Le rapport qui nous est présenté ici permet d'appréhender dans toute sa diversité, pour ne pas dire complexité, l'ensemble de notre système de formation professionnelle ; en ce sens, il est une contribution de qualité au débat nécessaire qui nous attend. La richesse et la multitude des auditions, des déplacements, ont permis à l'ensemble des membres de cette mission d'aborder sans tabou tous les « points noirs » mais aussi tous les atouts des organismes existants, leur financement, leur gestion, leur offre... qu'ils soient dispensateurs de formation ou collecteurs de fonds !
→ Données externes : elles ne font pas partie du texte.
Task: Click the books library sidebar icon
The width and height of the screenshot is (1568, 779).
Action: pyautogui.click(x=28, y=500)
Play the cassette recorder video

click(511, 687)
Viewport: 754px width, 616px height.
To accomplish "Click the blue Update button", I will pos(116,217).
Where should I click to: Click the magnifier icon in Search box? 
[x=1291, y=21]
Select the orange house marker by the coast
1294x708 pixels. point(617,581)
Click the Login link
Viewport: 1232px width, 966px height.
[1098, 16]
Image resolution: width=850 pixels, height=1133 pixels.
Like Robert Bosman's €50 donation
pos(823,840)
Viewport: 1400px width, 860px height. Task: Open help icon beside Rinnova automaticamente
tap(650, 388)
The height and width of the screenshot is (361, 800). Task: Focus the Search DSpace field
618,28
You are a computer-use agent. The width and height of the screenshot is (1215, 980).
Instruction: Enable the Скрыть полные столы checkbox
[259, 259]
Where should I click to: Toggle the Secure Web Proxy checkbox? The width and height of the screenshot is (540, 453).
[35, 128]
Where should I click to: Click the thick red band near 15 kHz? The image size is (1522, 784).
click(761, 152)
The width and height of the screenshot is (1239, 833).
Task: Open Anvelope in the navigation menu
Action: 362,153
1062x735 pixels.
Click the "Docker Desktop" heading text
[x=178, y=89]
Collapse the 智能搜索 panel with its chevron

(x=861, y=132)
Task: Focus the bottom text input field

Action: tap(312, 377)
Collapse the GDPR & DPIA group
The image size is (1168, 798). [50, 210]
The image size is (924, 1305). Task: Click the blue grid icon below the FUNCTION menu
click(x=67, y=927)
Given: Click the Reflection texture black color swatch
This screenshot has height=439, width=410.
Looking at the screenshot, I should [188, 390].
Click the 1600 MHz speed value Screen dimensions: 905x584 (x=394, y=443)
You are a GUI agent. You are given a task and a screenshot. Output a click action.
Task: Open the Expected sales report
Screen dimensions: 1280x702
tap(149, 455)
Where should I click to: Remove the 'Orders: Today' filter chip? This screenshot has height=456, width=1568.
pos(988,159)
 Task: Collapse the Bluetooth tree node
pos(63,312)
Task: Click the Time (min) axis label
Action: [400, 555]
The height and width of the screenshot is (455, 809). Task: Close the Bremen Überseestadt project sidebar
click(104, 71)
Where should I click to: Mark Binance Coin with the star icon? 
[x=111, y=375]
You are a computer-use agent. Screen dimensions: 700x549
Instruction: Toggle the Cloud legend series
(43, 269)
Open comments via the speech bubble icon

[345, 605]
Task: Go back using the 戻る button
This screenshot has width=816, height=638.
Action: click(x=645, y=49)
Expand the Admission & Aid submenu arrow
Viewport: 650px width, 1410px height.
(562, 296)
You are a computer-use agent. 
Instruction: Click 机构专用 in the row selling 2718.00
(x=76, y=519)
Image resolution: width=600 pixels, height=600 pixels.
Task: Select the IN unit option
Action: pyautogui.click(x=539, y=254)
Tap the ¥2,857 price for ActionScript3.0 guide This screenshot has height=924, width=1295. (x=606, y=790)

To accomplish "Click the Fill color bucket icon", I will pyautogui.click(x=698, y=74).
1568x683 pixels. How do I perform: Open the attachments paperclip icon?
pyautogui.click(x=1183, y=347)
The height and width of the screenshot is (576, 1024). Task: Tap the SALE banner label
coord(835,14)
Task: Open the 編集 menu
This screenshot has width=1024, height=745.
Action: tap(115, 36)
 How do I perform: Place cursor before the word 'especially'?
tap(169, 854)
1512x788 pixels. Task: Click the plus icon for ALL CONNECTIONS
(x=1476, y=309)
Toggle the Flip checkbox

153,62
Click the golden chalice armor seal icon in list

Pour autant, si nous partageons le constat des dysfonctionnements et l'idée de la nécessité d'une révision de notre système de formation professionnelle, initiale et continue, nous ne sommes pas en accord avec l'ensemble des propositions faites par notre rapporteur, d'autant que le ministre de l'éducation nationale annonce dans le même temps 10 000 suppressions de postes d'enseignants pour la rentrée 2008 ! En effet, le fil conducteur de ces propositions, devant répondre aux principaux destinataires, la nation, l'individu et l'entreprise, tend en réalité à répondre aux seuls besoins économiques, éloignant l'État de son rôle de régulateur et l'individu de ses choix de parcours personnel et professionnel. Les 24 milliards d'euros investis aujourd'hui dans la formation professionnelle ne doivent pas seulement servir à donner aux entreprises une main-d'oeuvre bien formée, avec une employabilité immédiate et à court terme, adaptée au poste de travail et qui s'avérerait inutile en cas de rupture dans le parcours professionnel de l'individu. De plus, il ne s'agit pas de chercher à tout prix à faire des économies ; il s'agit de permettre à toutes celles et tous ceux qui en expriment le souhait, de bénéficier d'une formation professionnelle choisie et adaptée, les assurant de la reconnaissance de cette formation lors de leur entrée ou de leur retour dans l'emploi en répondant par la même occasion aux besoins des entreprises ; en quelque sorte, une sécurisation des parcours professionnels.
Aussi, bien que ce rapport soit d'une qualité incontestable, mais au vu de l'ensemble des propositions, dont nous sommes en accord avec certaines seulement, nous ne pouvons lui accorder un vote positif.